Polish Prime Minister Mateusz Morawiecki on Thursday handed Brussels a detailed defense of Warsaw’s controversial judicial reforms and warned that any E.U. disciplinary action could fuel a “populist” backlash.
The E.U. in December launched unprecedented legal action against Warsaw’s rightwing government over “systemic threats” to the independence of the Polish judiciary and gave it three months to comply.
With a deadline of March 20 looming, Mr. Morawiecki gave the Polish government’s 96-page “white paper” to European Commission chief Jean-Claude Juncker as part of a dialogue to end a two-year row.
“We expect a deep and serious analysis of this document,” Morawiecki told a press conference in Brussels. Mr. Morawiecki called the talks “very constructive, very promising”.
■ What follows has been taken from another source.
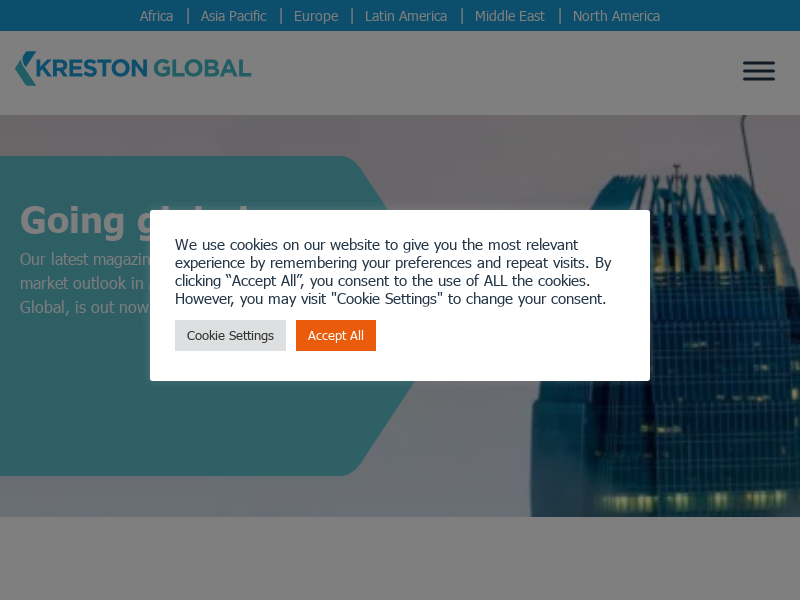
Task: Click the cookie consent message text
Action: point(392,272)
Juncker’s spokesman Margaritis Schinas said the commission “will assess it (the white paper) carefully”.
Warsaw could be stripped of its voting rights in the 28-nation bloc under the Article 7 procedure of the EU treaty — covering systemic threats to the rule of law — which had never been previously used against an E.U. state.
Poland’s ally Hungary, which has also clashed with Brussels over democracy issues, has vowed to veto any such measure.
A summary of the Polish document said the E.U. had no justification for the Article 7 procedure because Polish judges “enjoy very strong guarantees” of independence and because the reforms resemble regulations in other E.U. democracies.
It warned the proceedings could create a “dangerous precedent” for undermining the sovereignty of E.U. member states and fuel “populist political forces”. Mr. Morawiecki — whose efforts to improve Poland’s image since his appointment in December have been marred by a row over a Holocaust law — has called criticism of his country the result of “misunderstandings”.
Polish officials said the document outlined the aim of the reforms, their historical context and ways to implement them. Poland began overhauling the judiciary after the rightwing Law and Justice Party (PiS) came to power in late 2015 in what observers called a populist wave.
The PiS said the reforms are needed to combat corruption and weed out holdovers from the communist era. The summary document argued that the reforms guaranteed as much independence as judicial procedures in Spain, Germany, Denmark, the Netherlands, France, and Britain.
On top of earlier court reforms, Poland’s rightwing dominated parliament in December adopted reforms allowing it to choose members of a body designed to protect judicial independence and reinforce political control over the Supreme Court.